Kimi-K2.6 | NVIDIA Dynamo Documentation

Each target below is a validated aggregated vLLM deployment of Kimi-K2.6 — text + image input, reasoning, and tool calling — with KV-aware routing, Eagle3 MLA speculative decoding, and LMCache CPU KV-cache offload, benchmarked to roughly 50 output tok/s per user on its trace. Pick your GPU and workload; every command on this page updates to match.
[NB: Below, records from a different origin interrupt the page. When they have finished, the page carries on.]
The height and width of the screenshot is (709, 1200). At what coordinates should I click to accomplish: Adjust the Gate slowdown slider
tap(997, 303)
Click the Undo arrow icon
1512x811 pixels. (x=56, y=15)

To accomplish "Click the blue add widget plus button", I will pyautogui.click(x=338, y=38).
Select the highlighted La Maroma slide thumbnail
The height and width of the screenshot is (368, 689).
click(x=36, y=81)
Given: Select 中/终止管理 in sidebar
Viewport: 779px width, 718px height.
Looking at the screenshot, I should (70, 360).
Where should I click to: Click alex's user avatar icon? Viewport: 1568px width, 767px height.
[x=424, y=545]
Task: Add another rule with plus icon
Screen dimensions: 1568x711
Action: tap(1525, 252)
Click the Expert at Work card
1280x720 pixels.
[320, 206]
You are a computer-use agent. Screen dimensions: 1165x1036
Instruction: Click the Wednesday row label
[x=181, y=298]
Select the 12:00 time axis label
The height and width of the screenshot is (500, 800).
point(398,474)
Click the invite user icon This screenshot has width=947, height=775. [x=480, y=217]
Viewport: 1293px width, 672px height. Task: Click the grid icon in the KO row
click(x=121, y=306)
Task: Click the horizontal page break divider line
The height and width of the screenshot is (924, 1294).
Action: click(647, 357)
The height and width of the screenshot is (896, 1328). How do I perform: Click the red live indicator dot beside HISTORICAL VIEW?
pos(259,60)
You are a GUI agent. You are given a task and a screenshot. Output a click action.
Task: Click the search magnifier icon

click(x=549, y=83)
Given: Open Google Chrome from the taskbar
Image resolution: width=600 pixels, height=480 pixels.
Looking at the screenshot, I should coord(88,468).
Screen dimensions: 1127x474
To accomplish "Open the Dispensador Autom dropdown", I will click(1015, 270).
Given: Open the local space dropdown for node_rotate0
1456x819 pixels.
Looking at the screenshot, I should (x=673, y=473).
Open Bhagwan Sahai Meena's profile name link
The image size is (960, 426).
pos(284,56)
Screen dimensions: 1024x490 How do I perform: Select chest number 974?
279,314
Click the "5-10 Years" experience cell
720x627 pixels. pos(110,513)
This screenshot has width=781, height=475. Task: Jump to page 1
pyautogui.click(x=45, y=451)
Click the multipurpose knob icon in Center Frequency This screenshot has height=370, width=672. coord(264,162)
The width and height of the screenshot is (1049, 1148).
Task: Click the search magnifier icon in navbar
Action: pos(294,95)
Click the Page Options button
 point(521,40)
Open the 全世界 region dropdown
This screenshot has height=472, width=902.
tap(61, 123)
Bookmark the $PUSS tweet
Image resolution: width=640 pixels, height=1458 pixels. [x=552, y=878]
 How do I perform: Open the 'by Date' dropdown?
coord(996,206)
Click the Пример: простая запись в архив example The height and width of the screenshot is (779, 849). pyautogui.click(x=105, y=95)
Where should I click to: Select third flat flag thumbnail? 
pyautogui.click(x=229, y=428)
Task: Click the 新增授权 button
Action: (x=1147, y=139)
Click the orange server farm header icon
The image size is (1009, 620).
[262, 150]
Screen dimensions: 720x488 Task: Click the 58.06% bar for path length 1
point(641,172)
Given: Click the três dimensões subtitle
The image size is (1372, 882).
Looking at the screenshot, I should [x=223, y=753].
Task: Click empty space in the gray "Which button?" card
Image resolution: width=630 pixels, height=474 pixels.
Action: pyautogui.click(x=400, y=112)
Choose your deployment target

GPUB200 RecommendedH200

WorkloadChatAgentic

Checkpoint nvidia/Kimi-K2.6-NVFP4Precision NVFP4 + FP8 KV cacheGPUs 4x B200 per worker, TP4MoE backend FlashInfer-TRTLLMAttention TokenSpeed MLAWorkload Chat, 70% KV reuse

Checkpoint nvidia/Kimi-K2.6-NVFP4Precision NVFP4 + FP8 KV cacheGPUs 4x B200 per worker, TP4MoE backend FlashInfer-TRTLLMAttention TokenSpeed MLAWorkload Agentic, 64K-median ISL, 90% KV reuse

Checkpoint moonshotai/Kimi-K2.6 (native INT4)Precision INT4GPUs 8x H200 per worker, TP8MoE backend MarlinAttention FlashAttention MLAWorkload Chat, 70% KV reuse

Checkpoint moonshotai/Kimi-K2.6 (native INT4)Precision INT4GPUs 8x H200 per worker, TP8MoE backend MarlinAttention FlashAttention MLAWorkload Agentic, 64K-median ISL, 90% KV reuse

Prerequisites

A Kubernetes cluster with the Dynamo platform installed and 4x B200 per worker replica available (results below were measured at 4 replicas).
A Hugging Face token with access to nvidia/Kimi-K2.6-NVFP4 and lightseekorg/kimi-k2.6-eagle3-mla.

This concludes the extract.